Aug. 13 (Bloomberg) -- Mexico’s peso fell on speculation the U.S. Federal Reserve will curb stimulus, adding to losses that started after President Enrique Pena Nieto didn’t go as far as a rival party in a proposal to loosen the state oil monopoly.
The peso declined 0.3 percent to 12.7241 per U.S. dollar at 4 p.m. in Mexico City, dropping for the third straight day. The currency has retreated 0.8 percent in the past two days, paring its advance this year to 1 percent, still the most among the dollar’s 16 most-traded counterparts tracked by Bloomberg.
Speculation is growing that the Fed will start tapering record stimulus after retail sales in the country rose in July for a fourth consecutive month, helping prompt the dollar to strengthen against all 16 of its most-traded counterparts. The peso is also reacting to Pena Nieto’s energy reform proposal yesterday, which contained fewer incentives for private oil companies than his main political rival party had put forth.
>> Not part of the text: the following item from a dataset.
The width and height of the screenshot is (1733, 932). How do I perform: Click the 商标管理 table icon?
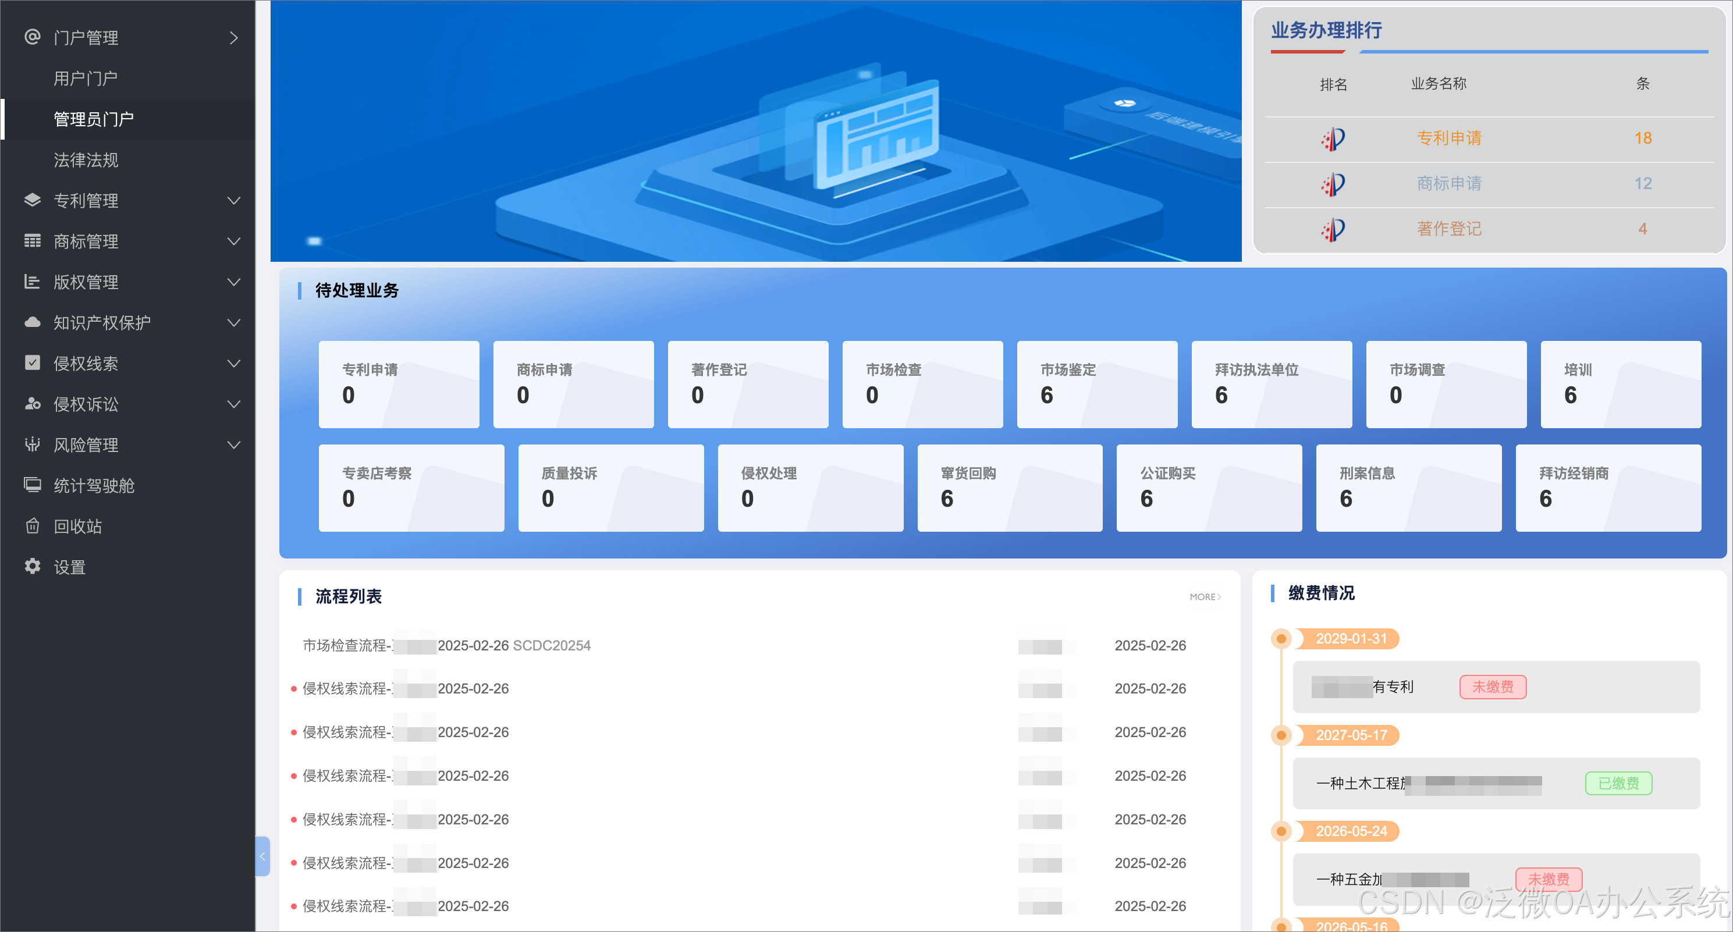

“The move signals slight disappointment over the details of the proposal, with investors probably expecting a more aggressive plan,” Juan Carlos Alderete, a strategist with Grupo Financiero Banorte SAB, said in an e-mailed report today.
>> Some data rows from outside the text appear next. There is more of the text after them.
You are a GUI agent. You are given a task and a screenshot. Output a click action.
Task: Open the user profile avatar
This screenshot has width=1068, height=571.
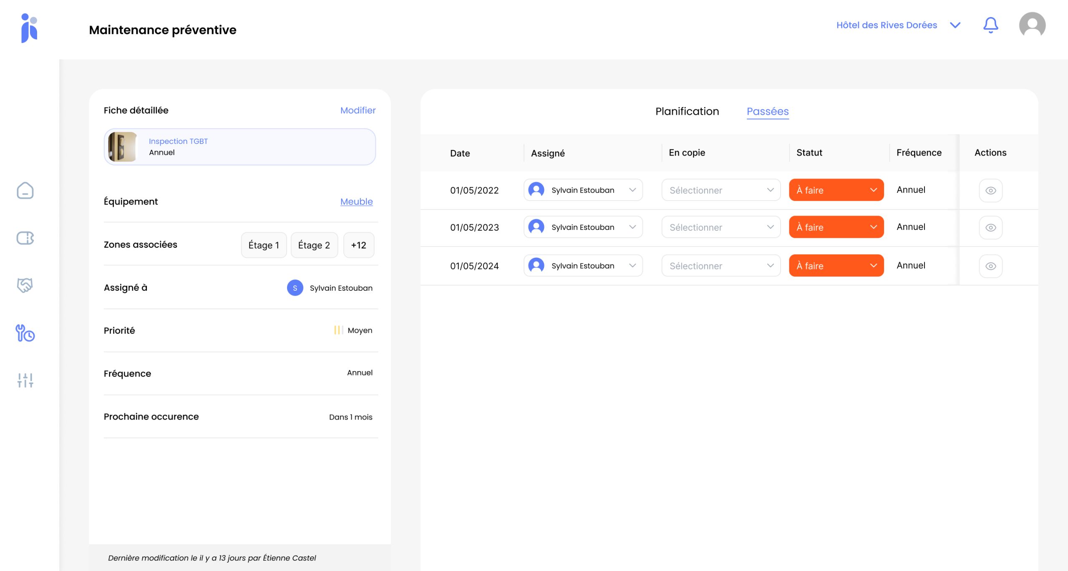[x=1032, y=25]
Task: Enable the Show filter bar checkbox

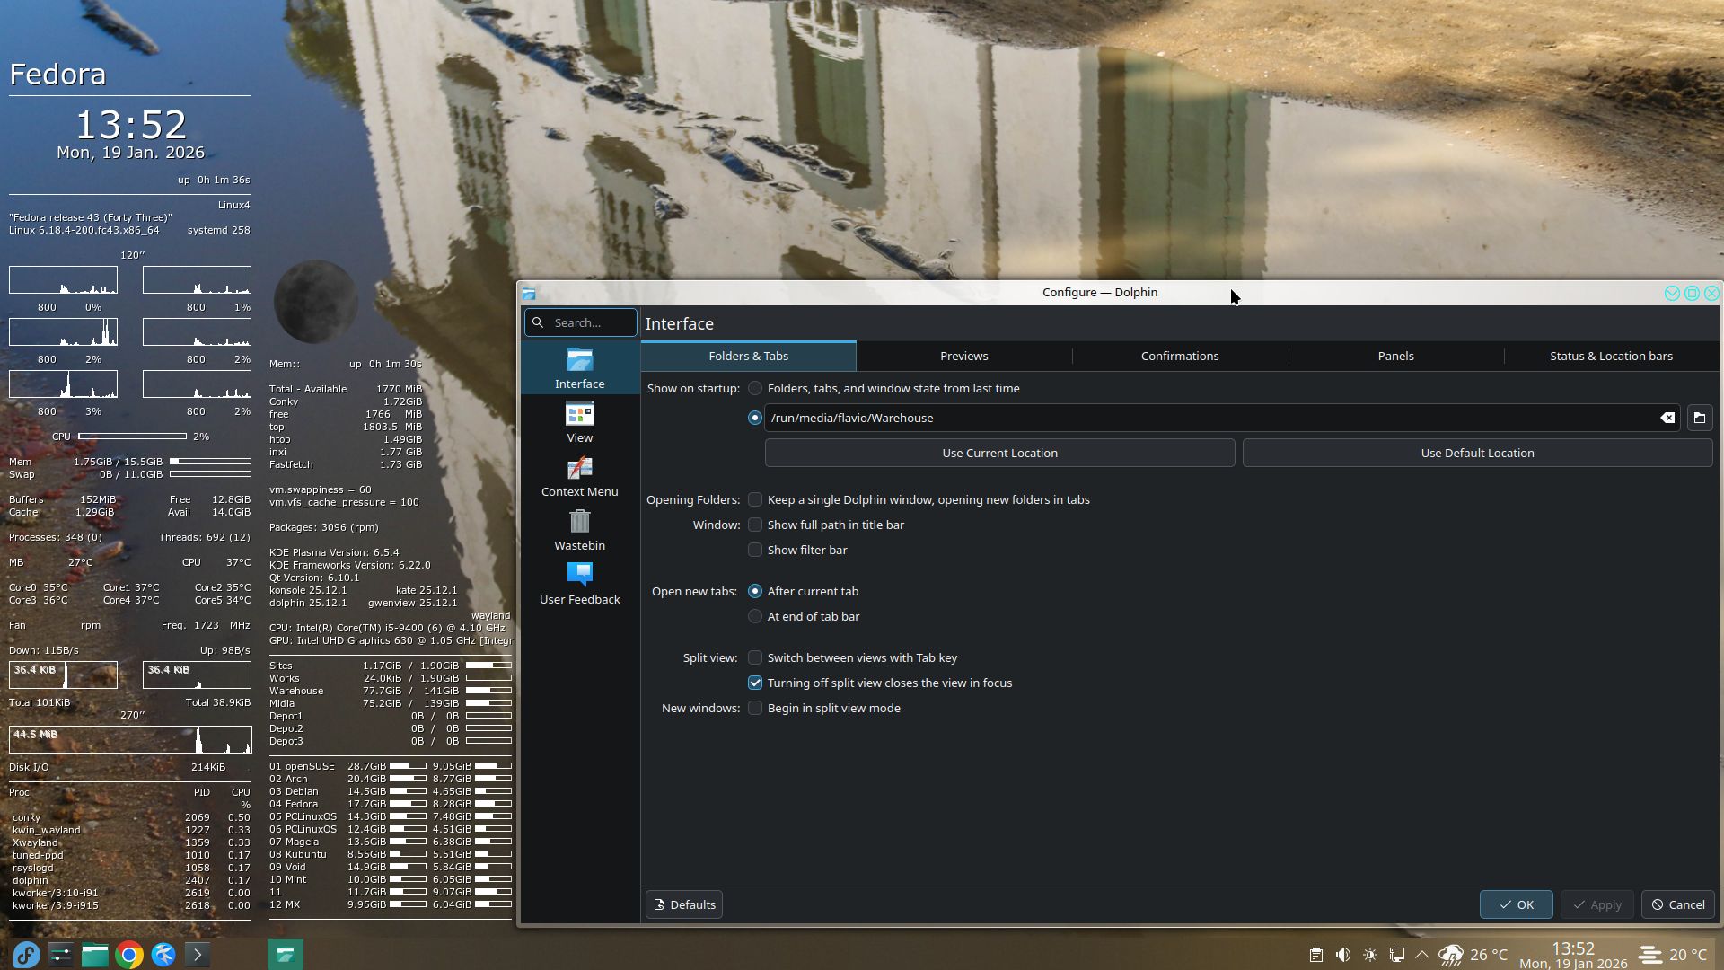Action: click(755, 550)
The peso pared losses after Deputy Energy Minister Enrique Ochoa said in an interview in Mexico City that Pena Nieto will also push for a rule change to allow registration of contracts’ value, which will then be converted into volume and booked as reserves under U.S. Securities and Exchange Commission regulations for risk-sharing accords.
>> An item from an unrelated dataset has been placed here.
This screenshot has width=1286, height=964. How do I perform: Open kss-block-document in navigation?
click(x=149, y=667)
The peso rallied 5.9 percent from a 10-month low on June 20 through last week, the most among developing nation currencies tracked by Bloomberg.
Pena Nieto’s plan would limit producers to profit-sharing contracts that provide less control over the oil than concessions proposed by the largest opposition party, the National Action Party.
Banco Santander SA analysts David Duong and Alejandro Rivera said in a note to clients today that Mexico’s fixed-income and foreign-exchange markets “could trade under pressure until the prospects for an agreement become more evident.”
Yields on benchmark peso bonds due in 2024 surged 0.17 percentage point to 6 percent, according to data compiled by Bloomberg.
“It’s not strange to me that some would have wanted a regime with concessions where assets or oil profits are transfered to investors, but I think this is a model that keeps the property and profit and that will allow us to attract capital to develop the sector,” Finance Minister Luis Videgaray said today in an interview with MVS Radio, according to a transcript.
Citigroup Inc. analyst Julio Zamora said in a note to clients today that while there were some aspects of Pena Nieto’s proposal that could be improved, “we believe the benchmark of attracting additional investment has been met.”